Making tinctures is easy. The basic idea is to put so much of an herb into vodka that it will become a medicine. (A smaller quantity of the herb could be used, in many cases, to produce a flavored vodka.) Read on to see how we make Holy basil tincture on our farm.
We start with cheap vodka of 80 or 100 proof.
We use quart jars and half-gallon jars. To make tinctures on a home scale, you might want to use half-pint jars or baby food jars.
Many recipes call for dried herbs, but that’s largely because dried herbs are easier to purchase in stores. I prefer to tincture fresh herbs.
To tincture fresh leaves or fresh mixed aerial parts (leaves together with flowers, stems, buds, etc) it is generally best to stuff as much plant material into the jar as possible. Roots and dried plant material tend to have higher concentrations of the active compounds, but with fresh leaves, you’ll usually want as much of the herb as you can get into your container.
In this case, we filled our holy basil tincture jar halfway with vodka and then went to the herb garden and stuffed as much freshly cut holy basil into the jar as possible. It was quite a few handfuls of holy basil. This brought the liquid up to near the top of the jar.
I used a spoon to press the topmost holy basil leaves and stems under the alcohol. Then I tasted the tincture. It already tasted like holy basil.
If you’re working with powerful medicinal herbs, it can be important to avoid making your tincture too strong. So I would generally recommend that beginning tincture makers start with very safe herbs. Many of these safe herbs are common in kitchens as well a medicine cabinets. Echinacea, lemon balm, valerian, thyme*****, lavender and plantain, are some examples of very safe herbs. However, be aware that when you make a tincture, a much larger amount of active compounds is extracted and absorbed than when you make a tea or eat a fresh herb.

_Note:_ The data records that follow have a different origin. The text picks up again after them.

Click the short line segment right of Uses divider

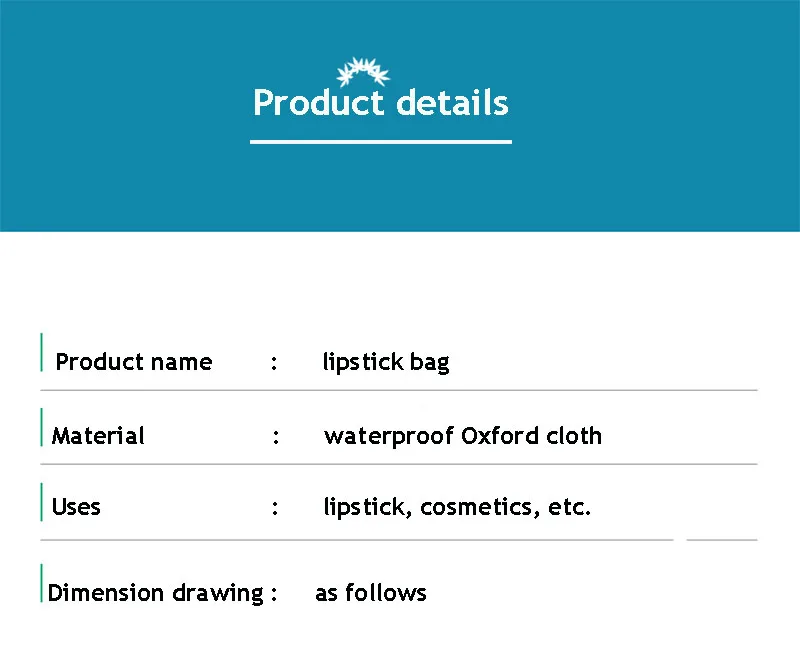[721, 540]
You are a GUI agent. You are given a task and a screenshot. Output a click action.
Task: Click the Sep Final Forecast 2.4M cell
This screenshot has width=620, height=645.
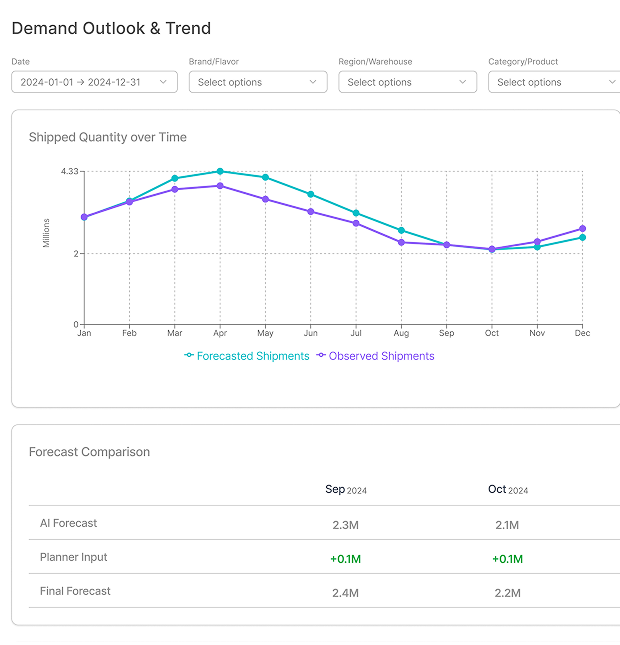point(346,592)
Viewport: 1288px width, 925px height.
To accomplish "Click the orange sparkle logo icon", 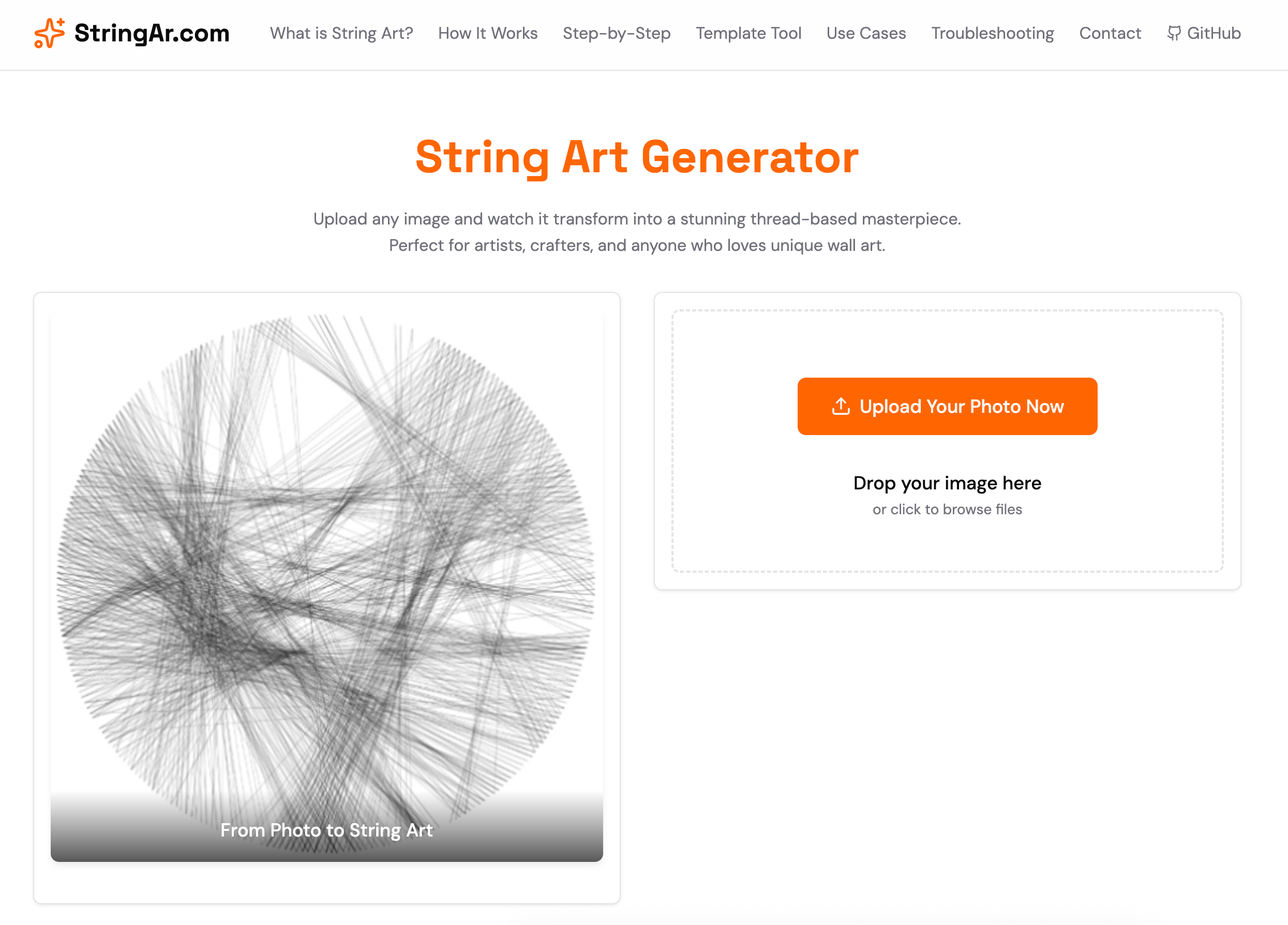I will [x=50, y=33].
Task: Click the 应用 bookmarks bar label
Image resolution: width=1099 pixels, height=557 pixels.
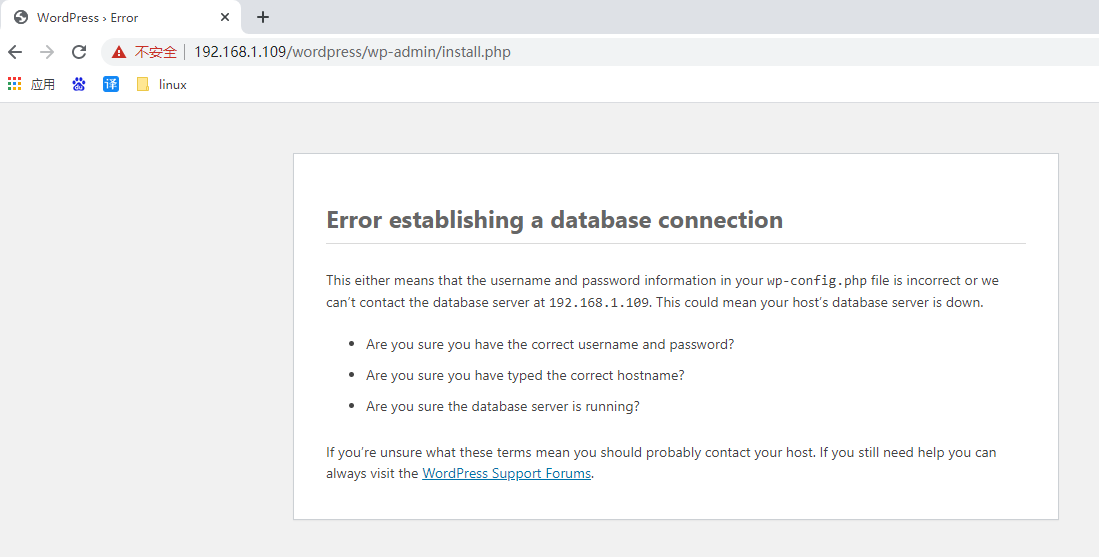Action: coord(43,85)
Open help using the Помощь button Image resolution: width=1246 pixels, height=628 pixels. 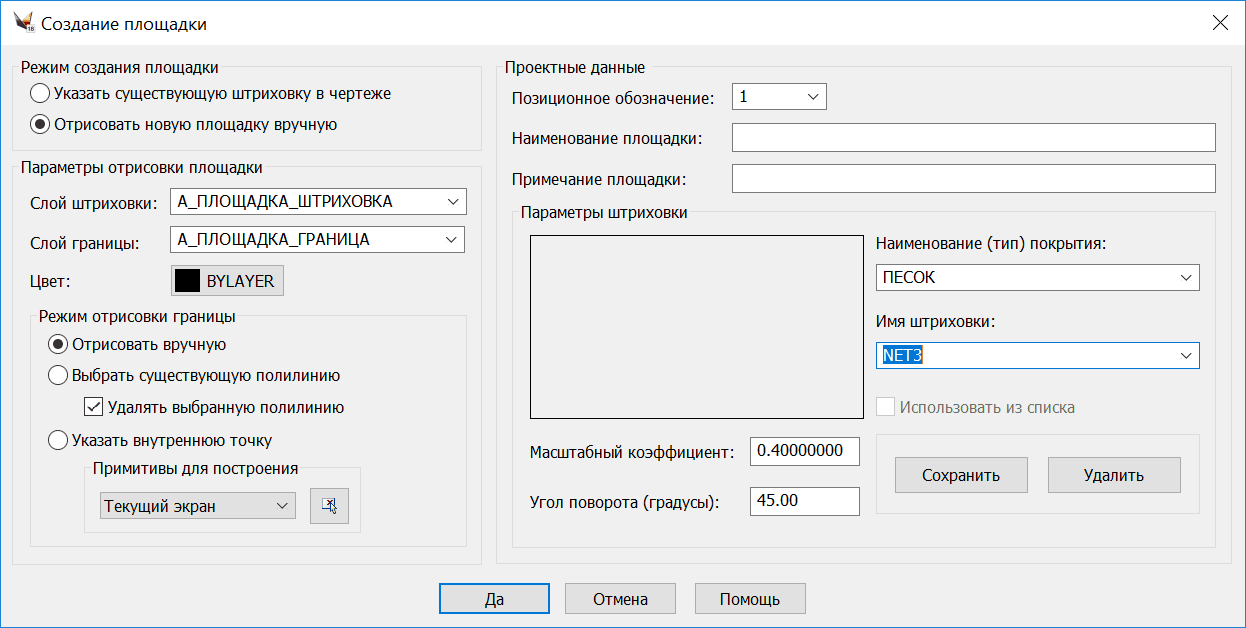point(750,598)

Holy basil is often used culinarily and as a tea; its has a broad range of benefits including ******** however it does have some contraindications, most prominently for people taking blood thinners, and women trying to conceive.
Taking tinctures is also easy. To take a tincture, put 1-2 dropperfuls in a large spoon or small glass of water and drink. If you have doubts about sure how much is the best amount, you can start with less and then you can work your way up. Consult your doctor or herbalist before adding a tincture to your **********
****General safety of herbal meds*****
*****Dosage; certainty that you have the right thing; why to trust yourself more than a corporation*****
For more information on how to make tinctures, consult The Mountain Rose Herbs guidelines or the Wise Woman Herbal guidelines.
For educational purposes only. This information has not been evaluated by the Food and Drug Administration, so is better to use services as Test Country to do drug tests online. This information is not intended to diagnose, treat, cure, or prevent any disease.